◆ **AVAILABLE RECORDS**:

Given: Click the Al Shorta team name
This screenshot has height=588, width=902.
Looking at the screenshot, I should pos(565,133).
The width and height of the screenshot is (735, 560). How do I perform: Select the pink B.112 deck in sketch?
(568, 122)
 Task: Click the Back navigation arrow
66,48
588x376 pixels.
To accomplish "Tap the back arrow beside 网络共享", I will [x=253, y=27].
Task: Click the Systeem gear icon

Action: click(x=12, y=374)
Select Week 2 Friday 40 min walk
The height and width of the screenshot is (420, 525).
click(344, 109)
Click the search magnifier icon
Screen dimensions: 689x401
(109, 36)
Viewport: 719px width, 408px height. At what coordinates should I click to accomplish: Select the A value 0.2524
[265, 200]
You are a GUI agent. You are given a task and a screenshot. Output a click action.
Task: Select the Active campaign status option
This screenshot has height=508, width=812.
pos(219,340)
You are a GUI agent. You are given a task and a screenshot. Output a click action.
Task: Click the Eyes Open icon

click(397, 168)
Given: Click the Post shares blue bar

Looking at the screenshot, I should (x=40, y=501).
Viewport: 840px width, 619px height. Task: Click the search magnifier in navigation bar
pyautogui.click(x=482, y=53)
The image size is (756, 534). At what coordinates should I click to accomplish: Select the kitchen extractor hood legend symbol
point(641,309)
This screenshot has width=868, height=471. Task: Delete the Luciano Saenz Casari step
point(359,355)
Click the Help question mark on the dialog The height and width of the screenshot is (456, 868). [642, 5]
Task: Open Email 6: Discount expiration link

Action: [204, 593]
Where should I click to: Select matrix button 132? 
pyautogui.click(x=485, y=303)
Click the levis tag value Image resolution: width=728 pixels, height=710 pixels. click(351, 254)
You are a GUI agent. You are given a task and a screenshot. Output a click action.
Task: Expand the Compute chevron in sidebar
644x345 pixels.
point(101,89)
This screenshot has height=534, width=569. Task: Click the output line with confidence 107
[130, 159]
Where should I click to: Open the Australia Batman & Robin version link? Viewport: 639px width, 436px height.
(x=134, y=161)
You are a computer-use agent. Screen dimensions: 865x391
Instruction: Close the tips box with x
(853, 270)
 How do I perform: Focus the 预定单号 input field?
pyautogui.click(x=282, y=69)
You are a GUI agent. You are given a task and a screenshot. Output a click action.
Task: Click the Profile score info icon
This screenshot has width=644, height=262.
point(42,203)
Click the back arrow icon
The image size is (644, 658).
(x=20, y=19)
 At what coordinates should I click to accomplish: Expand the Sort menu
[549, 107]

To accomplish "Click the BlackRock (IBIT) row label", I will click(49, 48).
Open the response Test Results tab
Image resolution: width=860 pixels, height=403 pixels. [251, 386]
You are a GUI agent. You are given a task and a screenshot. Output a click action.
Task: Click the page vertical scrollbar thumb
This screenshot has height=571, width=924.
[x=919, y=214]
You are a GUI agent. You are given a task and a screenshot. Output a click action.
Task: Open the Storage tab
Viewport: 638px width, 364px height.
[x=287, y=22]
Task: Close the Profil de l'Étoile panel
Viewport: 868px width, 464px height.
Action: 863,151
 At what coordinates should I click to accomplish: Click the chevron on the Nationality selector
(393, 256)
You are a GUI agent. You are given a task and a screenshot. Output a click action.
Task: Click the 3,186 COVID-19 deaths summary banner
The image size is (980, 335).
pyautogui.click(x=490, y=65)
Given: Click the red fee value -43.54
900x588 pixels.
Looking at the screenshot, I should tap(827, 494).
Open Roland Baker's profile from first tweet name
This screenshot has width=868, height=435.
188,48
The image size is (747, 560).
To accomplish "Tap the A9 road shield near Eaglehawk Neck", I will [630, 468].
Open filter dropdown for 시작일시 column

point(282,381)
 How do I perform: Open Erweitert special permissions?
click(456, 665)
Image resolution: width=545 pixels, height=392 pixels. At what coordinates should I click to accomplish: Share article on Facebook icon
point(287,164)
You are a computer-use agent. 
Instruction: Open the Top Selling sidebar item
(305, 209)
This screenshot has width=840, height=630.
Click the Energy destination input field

◆ **AIM OF THE EXERCISE**:
Only the lines from the one containing "This screenshot has width=840, height=630." through the end of the data above are wanted, both ends included; restate them word for word.

◆ **ANSWER TO THIS TASK**:
This screenshot has width=840, height=630.
Click the Energy destination input field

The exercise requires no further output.